Forms of herpes simplex:
Herpes simplex is the general term for an infection with the herpes simplex virus (HSV for short). Such viruses are divided into type 1 viruses (HSV-1) and type 2 viruses (HSV-2). While both virus types belong to the group of DNA viruses (i.e. deoxyribonucleic acid), HSV-1 is mainly the cause of herpes simplex labialis (i.e. labial herpes) and HSV-2 is mainly the cause of herpes simplex genitalis (i.e. genital herpes ). Infection with HSV1 can happen in most cases as early as childhood - about 70% to 90% of the adult population is thought to be infected with this virus, according to the WHO. After a primary infection, for example through saliva in the case of HSV-2 or via sexual contact in the case of HSV-2, the virus can attach itself to local nerves and survive in them for a lifetime. This allows the virus to bind in sensory neurons - such as dorsal root ganglia in the spine - as well as autonomic neurons - cervical and main pelvic ganglia. During prolonged stressful situations, immunodeficiency or fever, it is possible that a so-called reinfection (i.e. reactivation of the infection) may occur, resulting in the reappearance of blisters in the mouth or genital area.
Rarer forms of herpes simplex would include: Herpes facialis (i.e. herpes of the face) or herpes gingivostomatitis (i.e. herpes of the gums). While current antiviral therapy using drugs can minimize the severity of acute infections and reduce the incidence of viral reinfection, these do not reduce or eliminate existing herpes simplex.
Gene editing in the American lab:
This is precisely why US researchers in Seattle (USA) have developed a specific gene therapy for herpes simplex type-1. Through this process, the genomes are directly targeted for disruption or elimination using CRISPR / Cas9, meganucleases or similar enzymes, while preserving the neurons.
- CRISPR / Cas9 is a molecular biology method for targeting and cutting DNA. Because of relatively simple implementation and low cost, this method is increasingly used in research.
- Meganucleases are synthetically adapted enzymes that can be used to specifically modify or switch off genes. They recognise longer gene sequences and work specifically.
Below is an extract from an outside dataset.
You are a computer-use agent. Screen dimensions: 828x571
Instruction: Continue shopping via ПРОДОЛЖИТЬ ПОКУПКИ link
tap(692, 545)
These genes consist of a short RNA sequence that binds to a specific site on the DNA and an enzyme that cuts the DNA strand there. This eliminates the possibility of virus reactivation and pathogenesis (i.e., development of disease).
Therapy with AAV:
This therapy was investigated in the study published in August 2020, in the scientific journal Nature Communications, in mice that had previously been specifically infected with HSV-1. While the virus phase was already present in the ganglia, but not immediately visible, the animals were treated with the gene editors. In order for these gene scissors to reach the mouse neurons in the ganglia, they were transported via adeno-associated viruses (AAV). AAVs are helper virus-dependent viruses that infect the same cell. These are used in gene therapy because they have no pathogenic properties and can infect neurons.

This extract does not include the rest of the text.